Earthshot Labs
2022-2023
UI/UX Design Lead
Data is essential to the conservation of the world's forests. Biome is a modern app for tree inventories. The tedious task of measuring trees is often done by scientists and field technicians to collect essential data for managing forest projects and estimating biomass and carbon sequestration.
Biome uses machine learning and AR to greatly innovate the user experience. Our initial field test showed that using the app is 5-10x faster than conventional methods.
Earthshot Labs was awarded an NSF SBIR grant for this work.
I worked with a small R&D team of 3 engineers to research user needs, design and build the first working alpha, scope future features, and run a field test in Panama.

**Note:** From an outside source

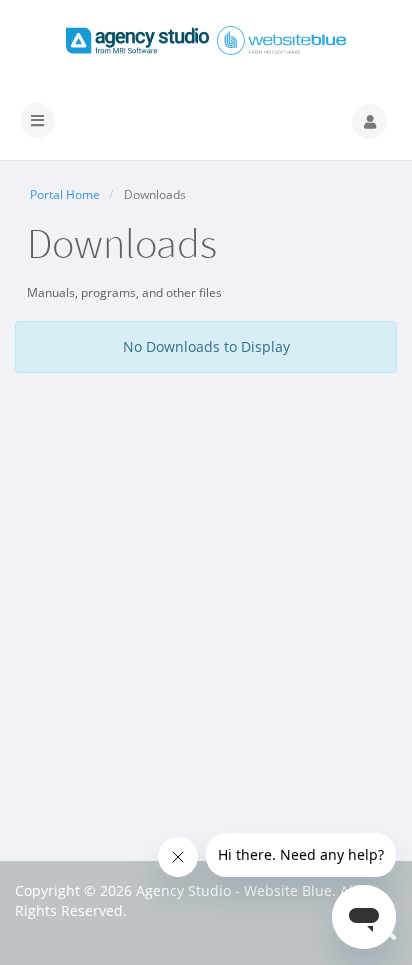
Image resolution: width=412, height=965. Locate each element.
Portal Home (65, 194)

In order for tree data to be useful in scientific models, trees must be measured in plots of defined size. Scientists may use a range of methodologies, but a common practice is to define a plot by a center location and radius.

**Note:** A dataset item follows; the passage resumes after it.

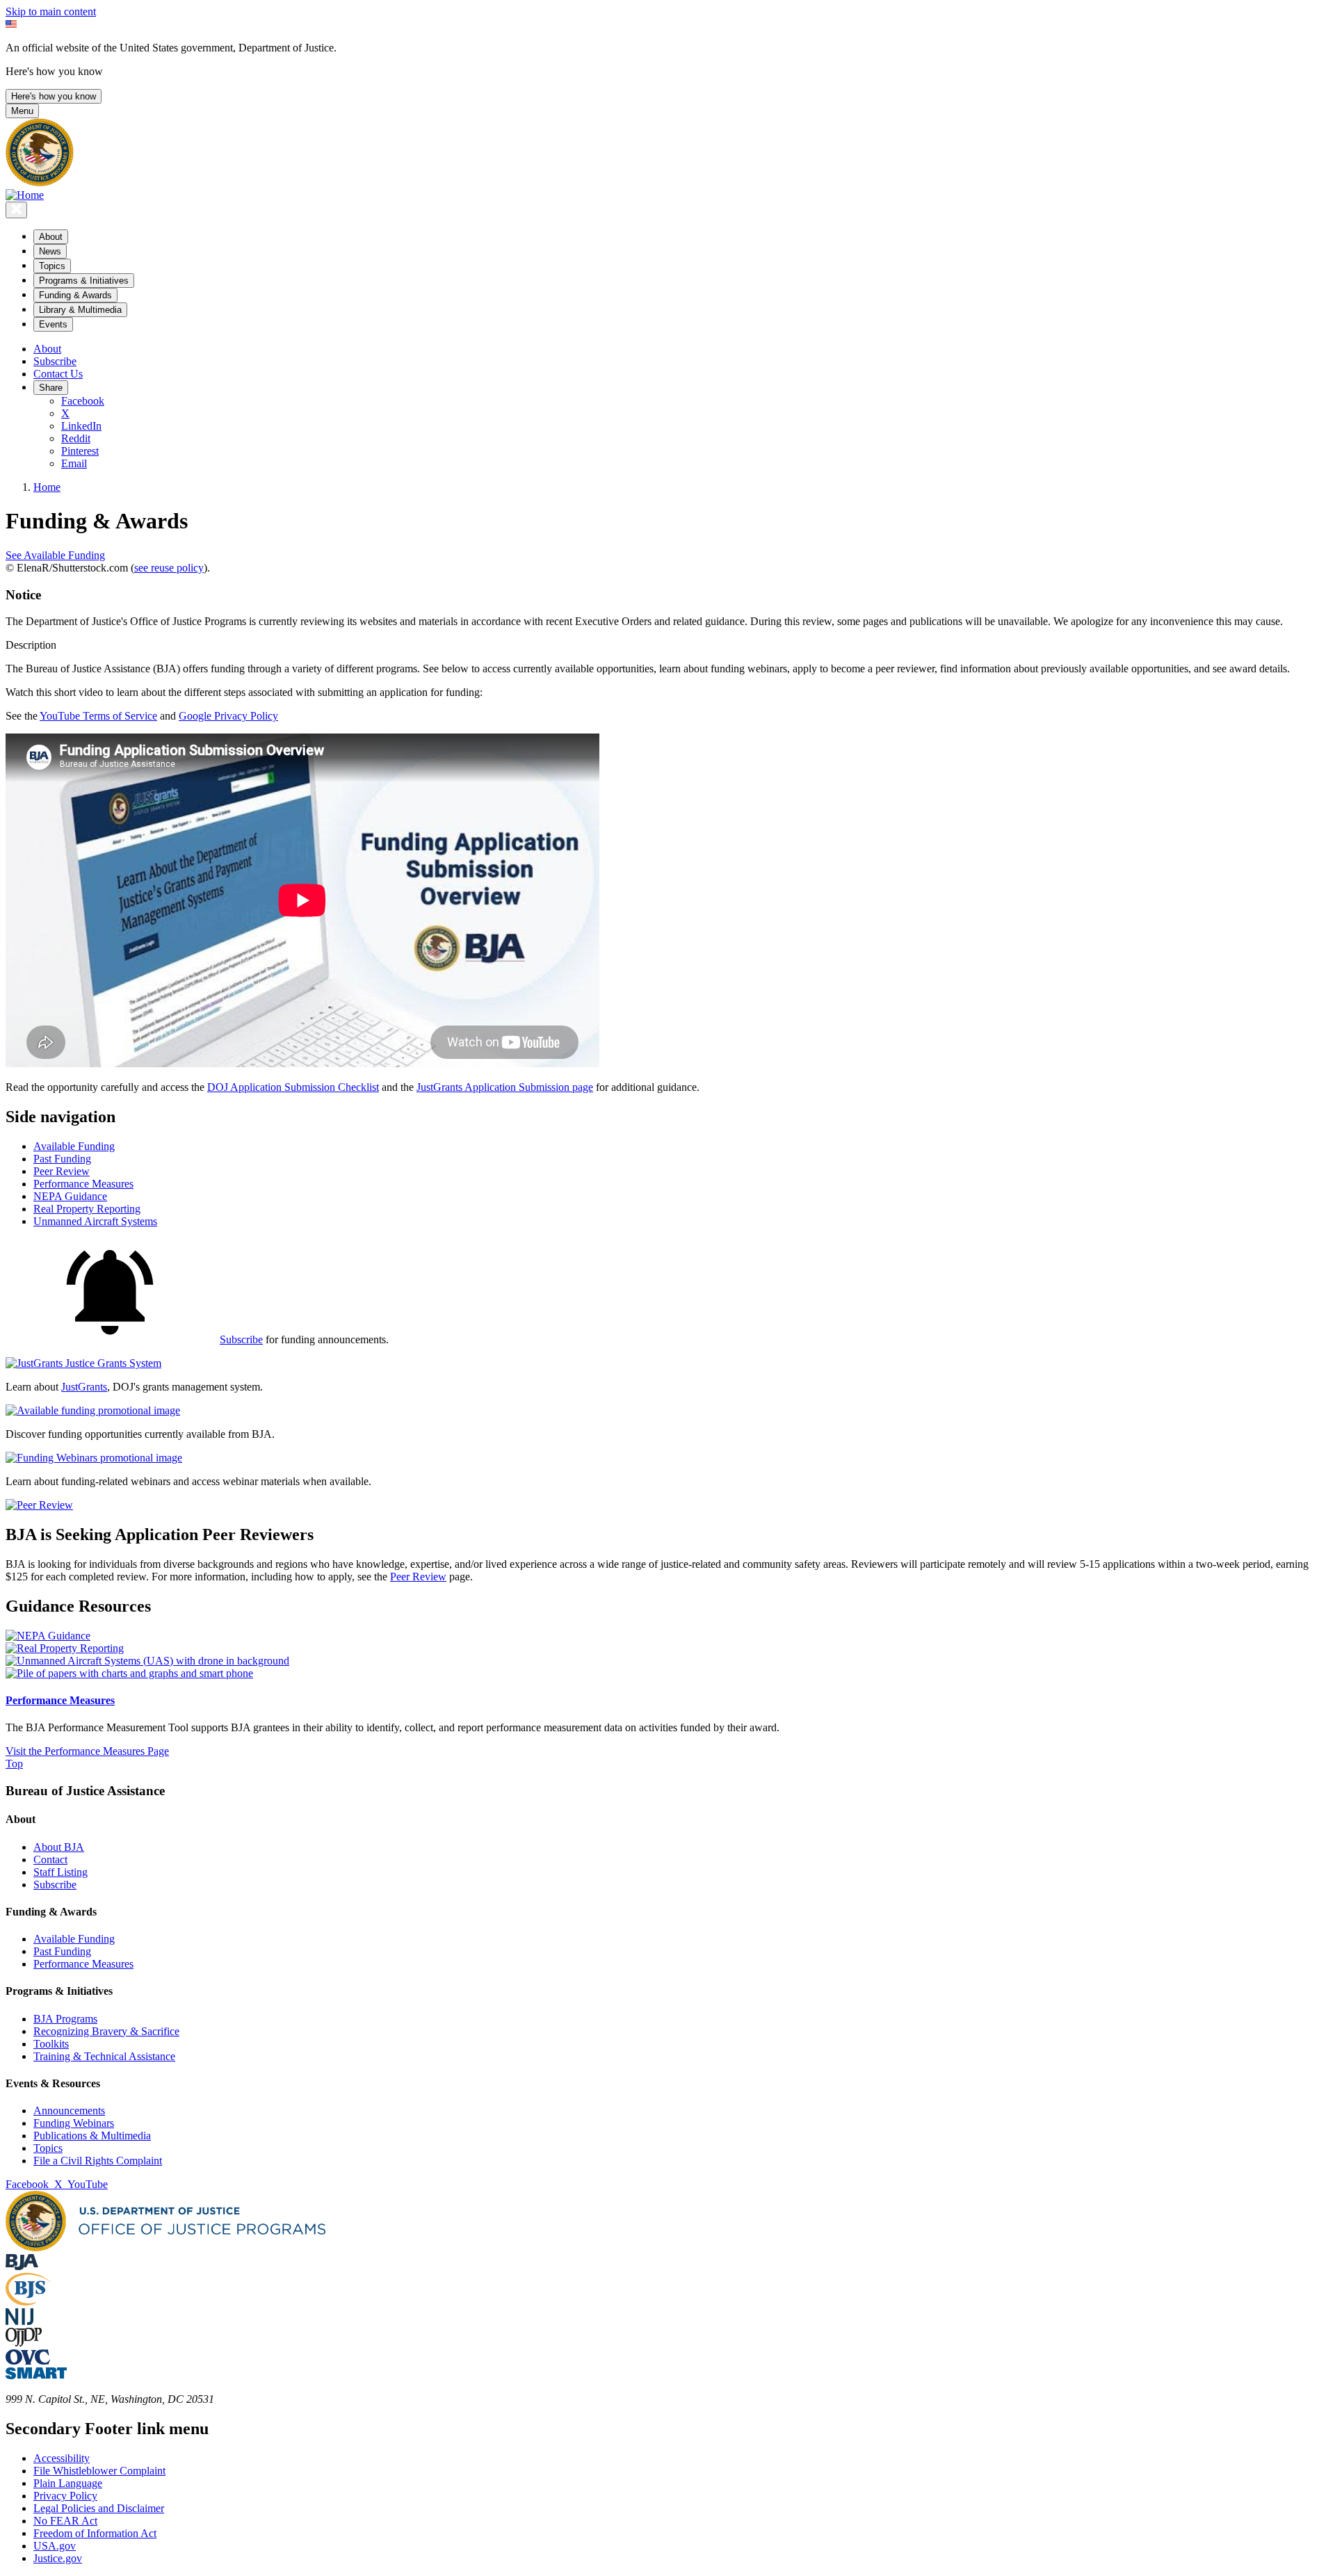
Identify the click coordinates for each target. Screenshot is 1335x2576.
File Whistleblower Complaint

While there has been growing investment in remote sensing in the last decades, there has been little improvement in scientific field tools. Measurements are still collected with measuring tape, pencil, and notebook.
In the field, scientists are juggling these supplies while hiking down a rainforest ravine and avoiding fire ants. And then it starts raining.
The work is tedious and prone to inaccuracy.
A common technique for tree inventories is to have 'permanent monitoring plots', where the same plots are measured in subsequent years. I included this in the design as a primary expected flow.
The information heirarchy of Projects > Studies > Sites > Plots > Trees was proposed by members of our science team, and aligned with data formatting from scientific literature.
While field testing, we were delighted to find that the AR circle is perfectly accurate when standing on a hillside. (Scientists usually do a bunch of trigonometry to straighten the ellipse to compensate for the slant of the hill.)
The challenge of the feature is maintaining a tracked AR session for the entire duration of measuring the plot, which can be 30 min. We also needed to allow the user to optionally add DBH, height, and species for each tree within that AR session.
I worked on this prototype in Unity with our engineers. In Panama, I made sure to test in a variety of natural terrain. The AR tracking worked even in tall grass!
This feature worked surprisingly well even for large trees. While there is a margin of error, it proved to be within the acceptable range compared to the traditional method using a clinometer.
We explored several UX flows for this feature, and the simplest version proved to be the most reliable.